### Text under study
────────
It's "pop science" in the sense that he's taking academic work and making it palatable to a general audience, minus the rigor and complexity. His sources were books like Fisher's Genetical Theory of Natural Selection and papers by WD Hamilton.
It's not that it isn't serious. Pop science doesn't have to be BS. But it often risks conveying to readers that they have a better grounding than they actually have, which The Selfish Gene has also done. Pop science books are good ways to attract young readers to the sciences and to keep older readers engaged in it, but they are not in and of themselves contributions to the field.
I'm not really up on the history of these ideas, but my impression is that The Selfish Gene was a contribution in the same sense that Einstein's paper on special relativity was a contribution. Neither really changed what one would predict the result of any experiment to be (the Lorentz transformation had already been produced before Einstein, by, err, Lorentz...), but rather in the perspective by which one views the field, which does affect future research.
He's a populariser of science though. No criticism intended by that. His books are still serious works, but the serious intent is to educate a general audience, not be an important document for a specialist audience. It's a story about his theory. And good popularisers of science, which I think he definitely is (or was?) are good storytellers. He takes a basic thesis then uses multiple lyrical examples to illustrate it. As a layman, I loved that book and read it several times, it made me feel like I had an understanding of genetics, and many of its ideas have informed how I think about things now (the additional, if somewhat vague, stuff he added re memetics in particular). But I'd also say that book is an epitome of pop science, and that feeling of understanding of genetics was just the basic concepts clicking. Which is also fine, that's a really good thing!
Edit: to go back to original article: memorising the stuff in detail isn't hugely useful -- it's a useful jumping off point to investigate in more detail, but the books basic ideas are easily understood, that's the point
I can't comment on the others, but I'm a trained historian, and hating Guns, Germs, and Steel is probably the single thing that unites our field. It's vastly oversimplified, and gives anyone who reads it the idea that they understand the major forces shaping world history while ignoring most of the things that historians agree are more important than environmental determinism in that process.
Interesting choice, since I did not feel as if 1491 contained any information that contradicted the basic theses of GG&S, and if anything reinforced it.
Not a historian, but _Why the West Rules - For Now_ by Ian Morris was a good read. Covers the sweep of world history with the audacious goal of quantifying human development at all moments in history. It mainly focuses on the west (starting in the Mesopotamian region) and the east (starting in the area surrounding the Yellow river) and addresses questions like "why didn't China discover America" (basically - too far away). You might also find it interesting!
────────
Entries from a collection
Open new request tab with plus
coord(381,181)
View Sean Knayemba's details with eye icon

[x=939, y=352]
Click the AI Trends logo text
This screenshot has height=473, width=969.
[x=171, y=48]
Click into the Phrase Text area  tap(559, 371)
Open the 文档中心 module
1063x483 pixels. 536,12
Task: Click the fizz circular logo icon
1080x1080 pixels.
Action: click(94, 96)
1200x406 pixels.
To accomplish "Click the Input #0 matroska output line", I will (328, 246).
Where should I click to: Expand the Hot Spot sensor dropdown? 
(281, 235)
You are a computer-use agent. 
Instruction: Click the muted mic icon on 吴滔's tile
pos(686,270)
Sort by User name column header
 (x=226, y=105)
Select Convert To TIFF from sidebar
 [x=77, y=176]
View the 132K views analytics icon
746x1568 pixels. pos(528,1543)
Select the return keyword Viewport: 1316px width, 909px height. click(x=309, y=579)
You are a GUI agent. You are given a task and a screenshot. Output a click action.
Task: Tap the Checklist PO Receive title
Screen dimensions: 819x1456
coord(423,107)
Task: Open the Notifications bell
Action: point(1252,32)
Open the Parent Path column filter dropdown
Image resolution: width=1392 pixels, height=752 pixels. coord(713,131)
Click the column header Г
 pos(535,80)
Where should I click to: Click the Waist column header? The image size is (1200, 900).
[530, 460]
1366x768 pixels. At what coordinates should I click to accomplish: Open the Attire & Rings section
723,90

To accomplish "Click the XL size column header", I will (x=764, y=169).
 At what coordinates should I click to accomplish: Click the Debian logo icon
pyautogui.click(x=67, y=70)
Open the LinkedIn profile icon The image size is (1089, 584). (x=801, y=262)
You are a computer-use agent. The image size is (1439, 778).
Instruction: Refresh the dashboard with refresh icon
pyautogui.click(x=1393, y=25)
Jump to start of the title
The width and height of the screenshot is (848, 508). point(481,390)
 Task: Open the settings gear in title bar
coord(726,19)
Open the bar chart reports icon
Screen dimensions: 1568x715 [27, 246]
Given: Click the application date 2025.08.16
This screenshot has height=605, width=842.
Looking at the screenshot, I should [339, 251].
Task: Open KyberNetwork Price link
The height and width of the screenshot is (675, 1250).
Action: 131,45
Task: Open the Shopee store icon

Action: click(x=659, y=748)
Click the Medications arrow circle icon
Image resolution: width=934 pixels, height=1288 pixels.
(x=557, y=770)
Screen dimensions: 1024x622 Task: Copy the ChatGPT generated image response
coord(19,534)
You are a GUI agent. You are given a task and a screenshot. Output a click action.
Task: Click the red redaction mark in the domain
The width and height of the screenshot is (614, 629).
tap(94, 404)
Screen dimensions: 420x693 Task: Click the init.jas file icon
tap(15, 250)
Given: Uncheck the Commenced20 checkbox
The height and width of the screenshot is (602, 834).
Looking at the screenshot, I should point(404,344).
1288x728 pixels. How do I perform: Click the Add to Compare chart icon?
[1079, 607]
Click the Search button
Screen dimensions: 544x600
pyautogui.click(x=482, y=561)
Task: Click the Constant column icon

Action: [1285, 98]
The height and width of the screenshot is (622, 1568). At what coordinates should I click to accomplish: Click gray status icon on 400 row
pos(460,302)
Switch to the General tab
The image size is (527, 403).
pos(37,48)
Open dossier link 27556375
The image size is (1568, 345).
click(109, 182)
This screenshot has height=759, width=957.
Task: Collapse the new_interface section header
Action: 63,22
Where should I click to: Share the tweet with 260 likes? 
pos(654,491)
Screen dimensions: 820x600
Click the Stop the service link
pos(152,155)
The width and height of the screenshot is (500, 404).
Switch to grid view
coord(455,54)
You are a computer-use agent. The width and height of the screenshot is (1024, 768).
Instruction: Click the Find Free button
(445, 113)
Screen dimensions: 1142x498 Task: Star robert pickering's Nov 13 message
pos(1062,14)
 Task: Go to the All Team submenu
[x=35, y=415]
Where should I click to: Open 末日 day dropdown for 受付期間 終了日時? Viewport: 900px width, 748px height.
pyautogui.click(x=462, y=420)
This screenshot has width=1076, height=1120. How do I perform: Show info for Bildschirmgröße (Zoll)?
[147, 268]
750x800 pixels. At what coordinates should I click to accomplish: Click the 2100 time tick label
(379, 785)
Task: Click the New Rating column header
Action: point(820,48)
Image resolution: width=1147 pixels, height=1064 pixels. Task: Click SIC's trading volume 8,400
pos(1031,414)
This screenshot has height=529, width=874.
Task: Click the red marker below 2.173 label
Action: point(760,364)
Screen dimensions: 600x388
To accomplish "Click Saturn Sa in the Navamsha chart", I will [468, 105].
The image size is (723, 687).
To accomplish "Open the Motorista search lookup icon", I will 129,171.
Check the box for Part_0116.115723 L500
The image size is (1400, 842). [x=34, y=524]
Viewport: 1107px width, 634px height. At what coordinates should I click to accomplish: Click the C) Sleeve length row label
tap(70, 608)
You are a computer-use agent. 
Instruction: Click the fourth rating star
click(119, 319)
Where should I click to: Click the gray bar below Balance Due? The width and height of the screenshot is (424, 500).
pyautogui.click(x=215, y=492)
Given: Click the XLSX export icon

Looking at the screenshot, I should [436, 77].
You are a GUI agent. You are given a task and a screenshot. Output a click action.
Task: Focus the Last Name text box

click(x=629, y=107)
────────
### Instructions for the task
Transcribe everything in the pop science discussion from "Edit: to go" down to "anything reinforced it.". The entries have no role here.

### Answer to the exercise
Edit: to go back to original article: memorising the stuff in detail isn't hugely useful -- it's a useful jumping off point to investigate in more detail, but the books basic ideas are easily understood, that's the point
I can't comment on the others, but I'm a trained historian, and hating Guns, Germs, and Steel is probably the single thing that unites our field. It's vastly oversimplified, and gives anyone who reads it the idea that they understand the major forces shaping world history while ignoring most of the things that historians agree are more important than environmental determinism in that process.
Interesting choice, since I did not feel as if 1491 contained any information that contradicted the basic theses of GG&S, and if anything reinforced it.